Shigeko Hirakawa

Texte de Shigeko HIRAKAWA en 2004

Intervention à Mont-de-Marsan en 1997
(Ecrit par Shigeko HIRAKAWA en 2004)

Oeuvres intitulées « Transmutation/ Vie » et 
«Arbre Généalogique/ Mort »


Intervenir sur la nature a pour moi deux sense. Dans le sud-ouest de la France en 1997, une expérience du dialogue avec l'environnement des Landes, m'a aidé à les clarifier.

Une rencontre avec la particularité du lieu me favorise à déployer des imaginations. A Mont-de-Marsan l'immense forêt de pins maritimes, qui était le thème de l'exposition était fascinante. C'est une forêt artificiellement créée pour l'industrie forestière de la région; elle sert aussi à pomper l'eau du sol trop humide et rend le terrain favorable à d'autres cultures. Lorsqu'on coupe l'un de ces pins maritimes, chacun de ses tubes capillaires laisse couler un flot de résine parfaitement transparente, comme une abondante transpiration.

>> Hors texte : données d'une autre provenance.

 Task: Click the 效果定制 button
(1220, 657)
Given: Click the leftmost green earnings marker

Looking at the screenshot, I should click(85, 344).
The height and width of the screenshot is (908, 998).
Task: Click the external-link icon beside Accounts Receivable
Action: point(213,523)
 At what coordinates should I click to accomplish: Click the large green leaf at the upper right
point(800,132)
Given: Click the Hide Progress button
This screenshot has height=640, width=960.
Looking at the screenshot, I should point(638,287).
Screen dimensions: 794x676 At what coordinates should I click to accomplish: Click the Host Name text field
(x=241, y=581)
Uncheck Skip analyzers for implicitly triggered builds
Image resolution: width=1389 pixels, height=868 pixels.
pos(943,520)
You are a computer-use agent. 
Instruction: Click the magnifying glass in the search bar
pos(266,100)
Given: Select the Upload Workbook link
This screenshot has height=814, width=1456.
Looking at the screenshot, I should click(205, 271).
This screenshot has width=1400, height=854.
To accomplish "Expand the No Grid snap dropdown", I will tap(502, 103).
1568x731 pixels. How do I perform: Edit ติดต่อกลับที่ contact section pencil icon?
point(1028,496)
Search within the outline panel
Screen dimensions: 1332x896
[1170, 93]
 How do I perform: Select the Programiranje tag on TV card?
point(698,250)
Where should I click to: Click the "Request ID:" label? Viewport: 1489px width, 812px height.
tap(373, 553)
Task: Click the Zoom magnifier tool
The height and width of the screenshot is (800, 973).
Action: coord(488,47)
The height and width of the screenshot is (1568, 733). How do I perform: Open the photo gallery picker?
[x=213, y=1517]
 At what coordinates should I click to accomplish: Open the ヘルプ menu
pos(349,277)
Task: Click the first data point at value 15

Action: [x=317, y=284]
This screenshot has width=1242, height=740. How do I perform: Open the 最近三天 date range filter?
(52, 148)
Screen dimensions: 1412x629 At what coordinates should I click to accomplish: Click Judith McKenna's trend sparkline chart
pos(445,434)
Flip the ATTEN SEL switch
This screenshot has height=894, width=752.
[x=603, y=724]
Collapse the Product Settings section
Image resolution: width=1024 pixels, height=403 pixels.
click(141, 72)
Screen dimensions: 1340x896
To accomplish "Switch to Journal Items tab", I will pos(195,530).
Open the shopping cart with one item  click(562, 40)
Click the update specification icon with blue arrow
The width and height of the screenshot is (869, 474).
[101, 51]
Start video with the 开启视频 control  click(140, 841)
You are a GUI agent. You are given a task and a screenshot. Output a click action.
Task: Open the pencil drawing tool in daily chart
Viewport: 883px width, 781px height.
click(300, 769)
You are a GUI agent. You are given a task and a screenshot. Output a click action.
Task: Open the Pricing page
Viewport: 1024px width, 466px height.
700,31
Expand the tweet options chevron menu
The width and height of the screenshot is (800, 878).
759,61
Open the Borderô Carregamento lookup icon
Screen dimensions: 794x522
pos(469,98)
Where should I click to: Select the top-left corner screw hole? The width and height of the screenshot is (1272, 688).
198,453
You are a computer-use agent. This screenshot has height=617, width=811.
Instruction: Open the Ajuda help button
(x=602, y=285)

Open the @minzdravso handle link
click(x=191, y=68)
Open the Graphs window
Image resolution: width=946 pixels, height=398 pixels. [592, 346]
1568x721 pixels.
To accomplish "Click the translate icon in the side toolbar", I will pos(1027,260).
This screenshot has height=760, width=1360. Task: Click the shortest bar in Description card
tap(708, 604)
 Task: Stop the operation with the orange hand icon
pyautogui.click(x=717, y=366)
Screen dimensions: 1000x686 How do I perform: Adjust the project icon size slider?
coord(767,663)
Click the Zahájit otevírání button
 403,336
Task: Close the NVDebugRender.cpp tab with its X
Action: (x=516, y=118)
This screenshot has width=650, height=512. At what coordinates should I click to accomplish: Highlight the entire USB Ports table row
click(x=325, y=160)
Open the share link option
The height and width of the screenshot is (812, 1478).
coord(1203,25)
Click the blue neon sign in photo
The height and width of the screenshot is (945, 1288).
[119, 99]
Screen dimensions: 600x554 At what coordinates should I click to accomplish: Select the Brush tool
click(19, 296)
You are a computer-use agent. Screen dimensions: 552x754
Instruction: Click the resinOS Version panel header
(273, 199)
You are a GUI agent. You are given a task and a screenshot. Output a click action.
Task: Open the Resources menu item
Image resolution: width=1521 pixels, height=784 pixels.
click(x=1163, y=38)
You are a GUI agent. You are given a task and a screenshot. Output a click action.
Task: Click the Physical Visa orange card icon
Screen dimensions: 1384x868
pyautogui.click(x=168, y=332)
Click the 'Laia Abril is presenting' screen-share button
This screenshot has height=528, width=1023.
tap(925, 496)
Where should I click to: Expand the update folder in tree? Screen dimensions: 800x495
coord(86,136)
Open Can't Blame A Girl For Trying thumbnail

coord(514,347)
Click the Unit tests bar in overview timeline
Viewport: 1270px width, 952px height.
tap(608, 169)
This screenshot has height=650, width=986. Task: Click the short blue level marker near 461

La résine, habituellement brune, est tellement diluée d'eau qu'elle rend le bois du pin très lourd. Cette circulation de l'eau, remarquée dans ces troncs d'arbre, m'a inspiré une oeuvre nommée « Transmutation/ Vie ». Pour cette oeuvre,  j'ai dressé dans un bassin d'eau de source 12 troncs d'arbre de 40cm de diamètre et de 2,50 mètres de haut. J'ai découpé chaque tronc à la hauteur des yeux  des habitants et entre les deux tronçons de chaque tronc j'ai inséré un cylindre de résine polyester. Cette résine artificielle était comme une cristallisation de la résine naturelle, une mise en évidence sa circulation dans le tronc de pin. Ce projet que j'avais conçu sur le thème de la vie et la mort, avec une installation sur chacune des rives de la rivière principale de la ville, a finit par se marier avec l'environnement, soulignant intensément un excellent exemple de coexistence entre l’être humain et la nature et le sens de la vie par la force alchimique de l'eau.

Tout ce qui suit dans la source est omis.